[PROBLEM TO SOLVE]
Reproduce the text of each of the following entries word for word, leaving out the pictures.

____________

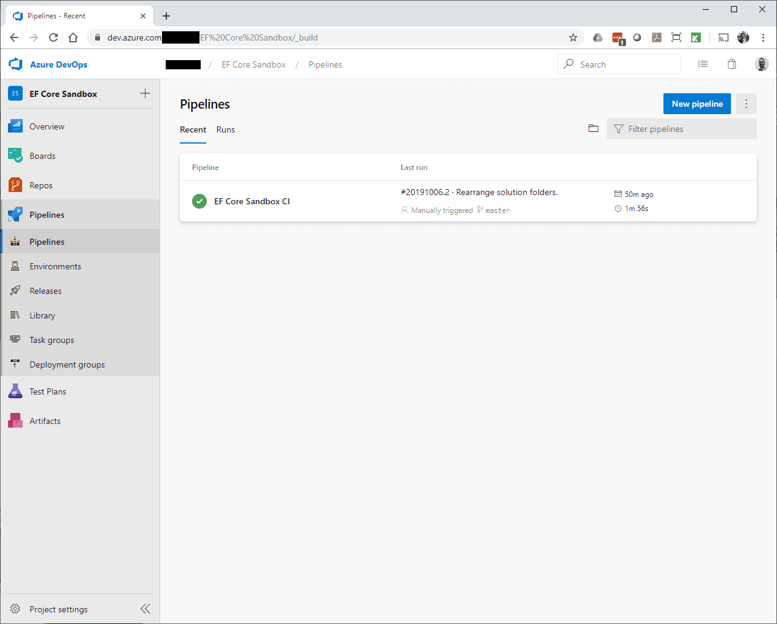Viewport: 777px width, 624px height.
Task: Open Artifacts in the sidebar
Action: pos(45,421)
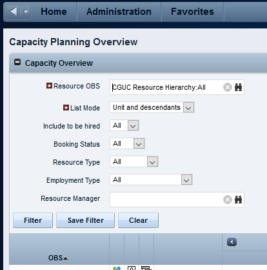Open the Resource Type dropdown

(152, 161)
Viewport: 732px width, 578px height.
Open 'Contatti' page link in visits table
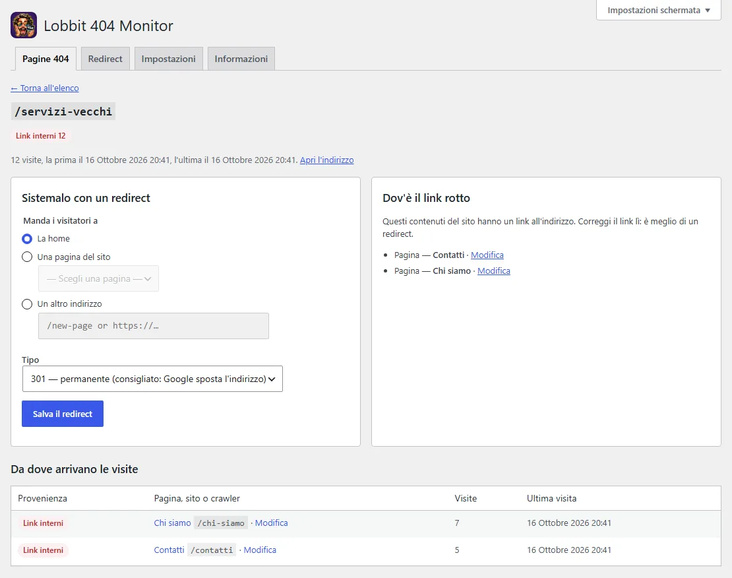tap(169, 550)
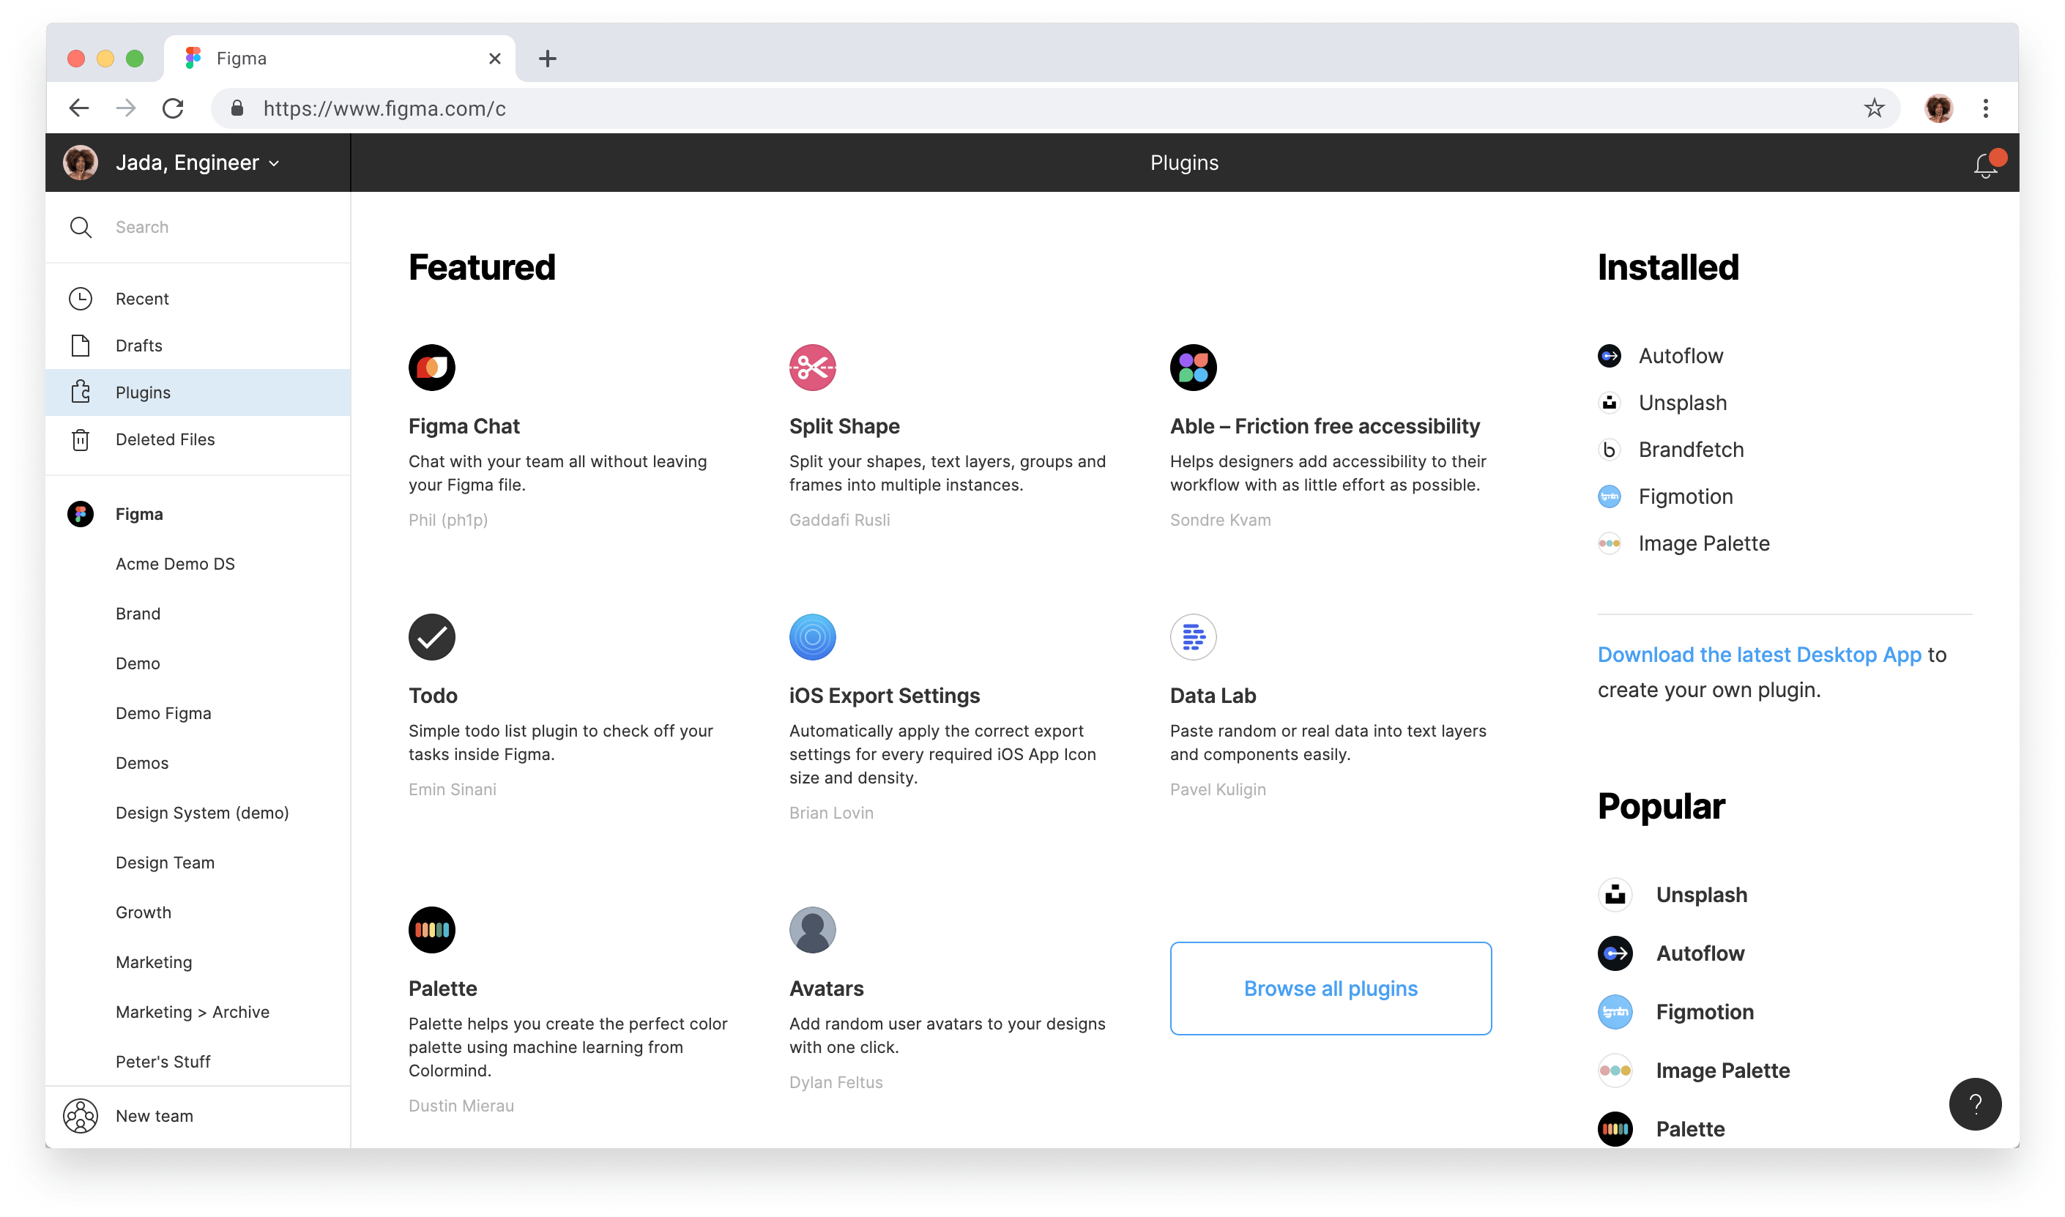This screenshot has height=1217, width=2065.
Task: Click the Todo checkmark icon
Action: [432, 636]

____________

[WRITTEN RESPONSE]
Viewport: 777px width, 624px height.
Task: Open Artifacts in the sidebar
Action: pos(45,421)
Open the Resource Type dropdown

(152, 161)
Viewport: 732px width, 578px height.
Open 'Contatti' page link in visits table
tap(169, 550)
This screenshot has height=1217, width=2065.
Task: Click the Todo checkmark icon
Action: [432, 636]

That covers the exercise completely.